Problem statement: Copy out the listing below word for word, keeping every line as it stands.

Source records:
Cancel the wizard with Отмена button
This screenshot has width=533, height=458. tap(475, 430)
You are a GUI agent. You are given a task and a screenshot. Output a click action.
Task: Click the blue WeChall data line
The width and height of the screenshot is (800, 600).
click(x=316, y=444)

Finished task:
Cancel the wizard with Отмена button
This screenshot has width=533, height=458. tap(475, 430)
You are a GUI agent. You are given a task and a screenshot. Output a click action.
Task: Click the blue WeChall data line
The width and height of the screenshot is (800, 600).
click(x=316, y=444)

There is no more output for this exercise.